Most Americans are morally uncertain about abortion. Absolutists exist—like the defeated U.S. Senate candidates in Indiana and Missouri who would have prohibited abortion even in cases of rape—but they represent a minority view. Forty years after Roe v. Wade declared abortion a right, most people occupy an uneasy (and unspecified) middle ground: they want abortion legal in most cases or illegal in most cases, but either way they want to qualify their stance in some way.

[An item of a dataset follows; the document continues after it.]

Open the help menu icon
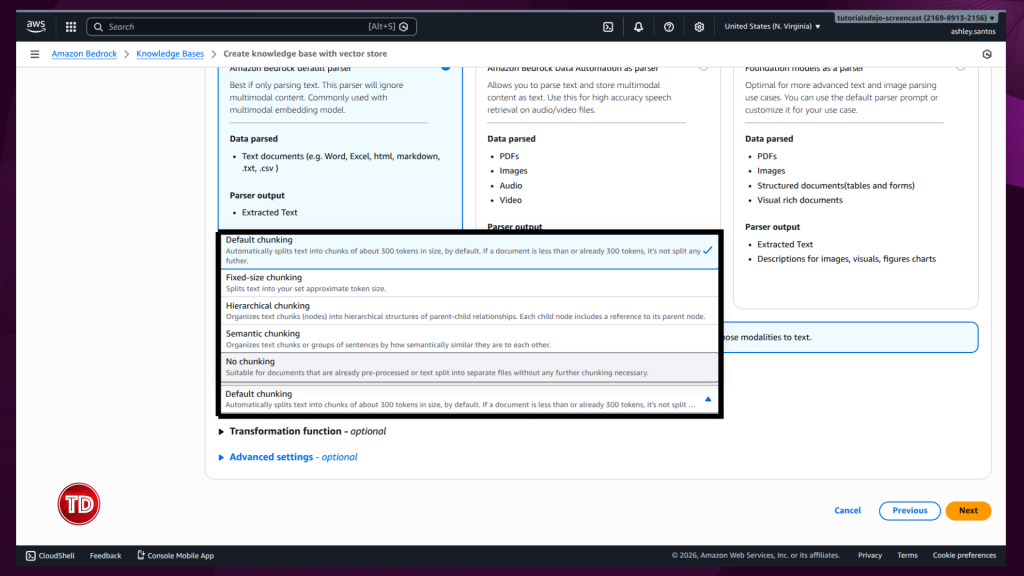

Over the years, mainline Protestants have expressed their own reservations and qualifications. The Presbyterian Church (U.S.A.), for example, declared that “the strong Christian presumption is that . . . all life is precious to God [and so] we are to preserve and protect it.” Therefore “abortion ought to be an option of last resort.” Voicing a similar position, the Evangelical Lutheran Church in America urged the church to “seek to reduce the need to turn to abortion as the answer to unintended pregnancies.” Churches that backed legalization did not want abortion to be a routine means of birth control.

On those Christian grounds, it is good news that abortion rates in the United States dropped 5 percent in 2009 (the latest year of reporting) to the lowest rate in 40 years—15 abortions per 1,000 women of childbearing age. Rates have generally trended downward since 1981, when they peaked at 29. Health officials attribute the recent drop to more widespread use of contraception, especially by teens, and the use of more effective types of contraception.